Vidi i fari di una macchina arrivare nella mia direzione. Quando l’auto fu abbastanza vicina mi buttai a terra, stremata. L’ultimo pensiero che ebbi, prima di perdere i sensi, fu che non avrei più rivisto la luce del sole.

 

Mi risvegliai distesa su un letto d’ospedale, con l’ago della flebo infilato nel braccio, e un sensore al dito che monitorava il battito.

«Ci hai fatto prendere un bello spavento, sai?» disse Nora, mentre mi teneva la mano.

Ero talmente felice di rivederla che scoppiai in lacrime. Anche Sebastiano era sano e salvo. Mi stringeva l’altra mano, ripetendomi di stare tranquilla, e che era tutto sotto controllo. Mi spiegarono che ero svenuta, cadendo come un sasso, poco prima di salutare la signora Cifarelli. Spaventatissimi, mi avevano immediatamente caricata in macchina e portata di corsa in ospedale. Un volta lì, il medico li aveva tranquillizzati dicendo che si era trattato soltanto di un banale calo di zuccheri, dovuto probabilmente alla stanchezza, allo stress, o magari a una forte emozione.

Già. Chissà…

Il dottore mi consigliò di passare la notte in ospedale; Nora e Seba rimasero a farmi compagnia.
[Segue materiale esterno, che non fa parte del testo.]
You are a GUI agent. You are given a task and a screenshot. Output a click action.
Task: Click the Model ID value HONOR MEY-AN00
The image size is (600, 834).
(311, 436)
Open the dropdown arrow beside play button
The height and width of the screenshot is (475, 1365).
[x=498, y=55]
La mattina seguente andammo a recuperare la mia auto all’agriturismo. Nora decise di fare il viaggio di ritorno con me. Per precauzione volle guidare lei. Non protestai e mi sedetti al posto del passeggero. Mentre stavamo per superare il cancello, gettai un’occhiata distratta sullo specchietto laterale. Ed ecco che la vidi per l’ultima volta: Luisa Cifarelli, ricoperta di sangue dalla testa ai piedi, mi stava salutando con un braccio alzato e un sorriso raggelante stampato in faccia. Mentre l’arpia spalancava le fauci, per mostrare meglio le zanne affilate, Nora accese la radio.

Chiusi gli occhi senza proferire parola.

“Pleased to meet you, hope you guessed my name, um yeah. Who, who. But what’s puzzling you is the nature of my game, um mean it, get down. Woo woo, woo wooo!”

Quando li riaprii eravamo già lontane.